UK Parliament / Open data

Succession to the Crown Bill

My Lords, I came to Second Reading with one major concern in my mind. By Committee I had two and now I have three. Perhaps I should stop coming to these debates because my list will only grow. It leads me to wonder whether we are here with unreasonable haste on something that should not have great haste: namely, an important and challenging constitutional issue.

We all know that there will be a happy event around midsummer this year. I hope that we are not being overinfluenced by that, because it is not the gender of the unborn baby that should guide us at this moment but the continuity of the lady on the Throne, whom we should not seek to embarrass or put in any predicament that could be adverse to the continuity into the future of her glorious 60 years. It is possible that in time, having made a full recovery now, she will exceed her mother’s years—and may she reign for all of those years, too. In that case, what is the haste that we are looking at? We have had many instances in our history when the succession has fallen on an individual who has been born long before they came to the throne. Whatever happens in June or July this year, we do not need to make any commitment.

By the way, I can assure the House emphatically that the Duchess of Cambridge did not intend to use the “d” word and say that she was going to have a daughter. It is a very important point. In my earlier career I was the recipient of a great deal of training in

lip-reading. It is one of the few things at which I can claim to be an expert, so I ask noble Lords not to mock me. I have watched the five-second clip of the incident many times. The Duchess never had her tongue out of the roof of her mouth. That enabled her to say the “d” very emphatically. From there she could have gone either to an “au” sound for “daughter”, a “u” for “duke”—but she would not use twee language and say, “I will give it to my duke”—or to an “o” sound to say that she would give it to her dog. She brought herself up on the spot because she realised how hurtful that would be to the kindly donor of the little dog. She had to change direction, and in order to avoid one brick she stubbed her toe on another. Unless the Deputy Prime Minister has plans to so overhaul our constitution that we have a dog on the throne, I cannot see that there is anything here about which we should be concerned. The more we look at constitutional issues, the more it appears that Mr Clegg may have misidentified them and that he is in fact Mr Baldrick Clegg, creator of some very cunning plans.

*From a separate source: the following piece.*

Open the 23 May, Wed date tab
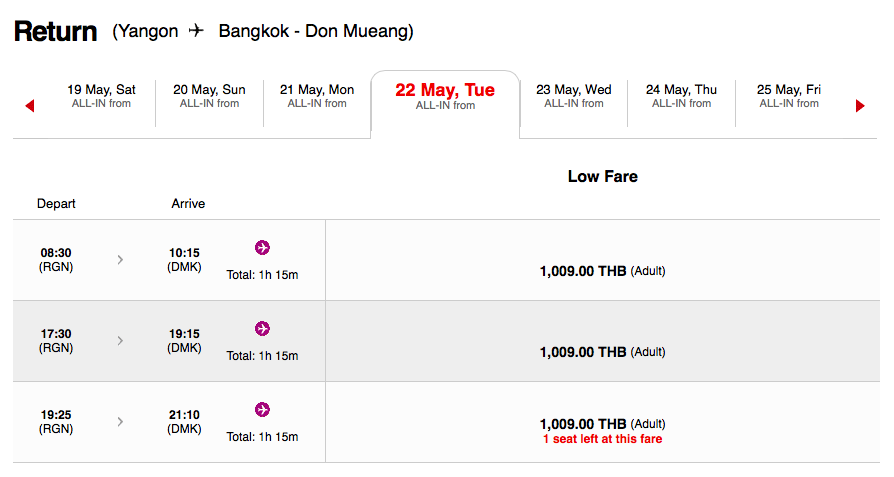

As I said, I have three major concerns. The first is the one that I began with: namely, that we are putting the Crown in an impossible position. We expect to receive a delegation of the prerogative of consent, which I do not believe the Crown is entitled to delegate to us. Secondly, because of those factors, we should look very closely at the issues of entrenchment and the laws that are being changed. We have heard that one Parliament cannot bind another, but this occurs frequently and in this case it is emphatically there. The third factor is that without any doubt the Bill, in particular Clause 4, virtually wipes out the Act of Settlement with Scotland and renders unnecessary a referendum. If this Bill were passed, Scotland would float off towards the Arctic and a very cold economic future. We should be very concerned not to create these appalling outcomes.

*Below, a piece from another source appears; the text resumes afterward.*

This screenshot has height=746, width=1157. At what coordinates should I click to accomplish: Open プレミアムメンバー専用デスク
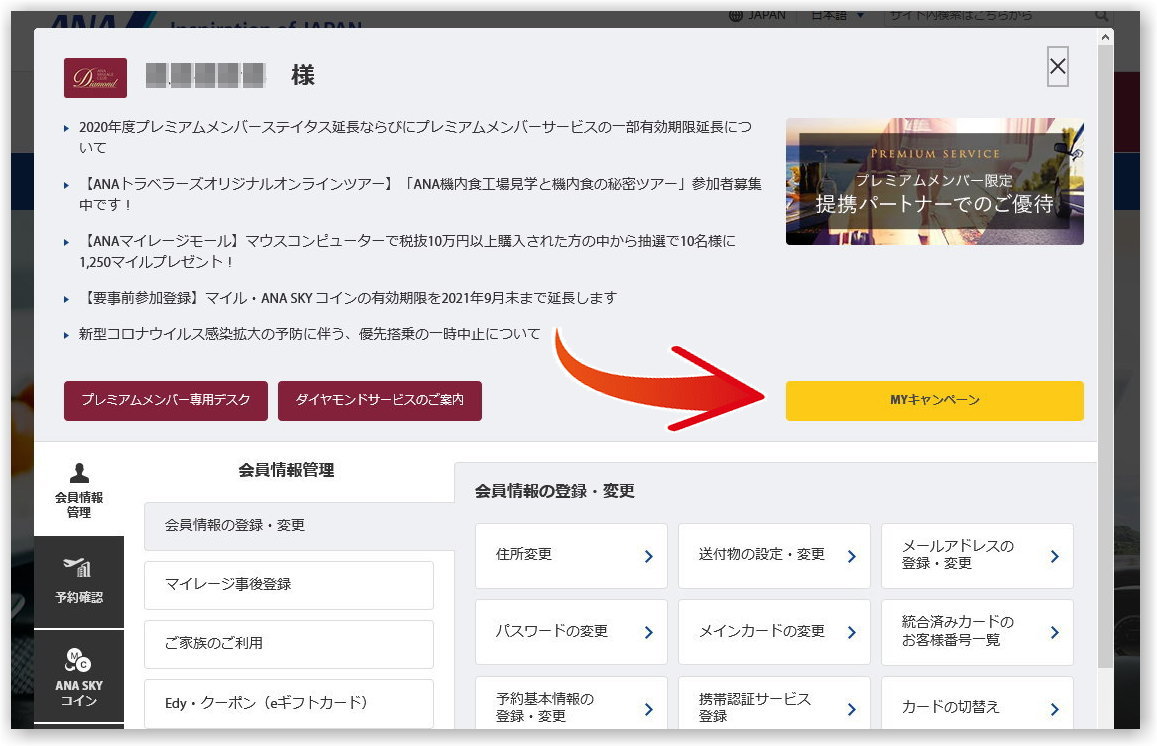pyautogui.click(x=165, y=400)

The matter of entrenchment is something that we need to think about very hard. When my noble friend Lord Marks and I had our dialogue in the debate at Second Reading, we were misleading each other and were both under a very big misapprehension. We were talking about alterations to the declaration of rights. In the half hour the Minister was kind enough to give me last week to discuss this, he and his team made the same mistake. The declaration of rights is not the issue here; it is the Bill of Rights. We are confusing them because of the interregnum. There was no monarch at the time. Therefore, there was no way that there could be a Bill leading to an Act, as happens at the moment. There was a declaration of the complaints of the citizens of this country, which was answered by a Bill that eventually became an Act. The Bill of Rights that was presented to William and Mary repeated word for word the declaration of rights. However, it ended at the word “accordingly”, whereupon Joe Browne, the Clerk of the Parliaments, signed his name. A space was left for William to sign, but in fact he signed a separate piece of vellum that was stitched into the Bill. This was perhaps the first instance in England of a political stitch-up.

The document sets out the suggested oaths that could be sworn by future monarchs. However, they are only suggestions and not part of the Bill. As such, my noble friend Lord Marks was wrong, and the Minister

remains wrong, because the alterations to the oaths that occurred in the past do not constitute a precedent by which one can alter the Bill; one cannot. I will read two phrases that sum up how far the entrenchment goes. First, the two Houses of Parliament should,

“with royal concurrence make effectual provision for the settlement of the religion, laws and liberties of this Kingdom, so that the same for the future might not be in danger again of being subverted, to which the said Lords Spiritual and Temporal and Commons did agree, and proceed to act accordingly … to the same in all times to come”.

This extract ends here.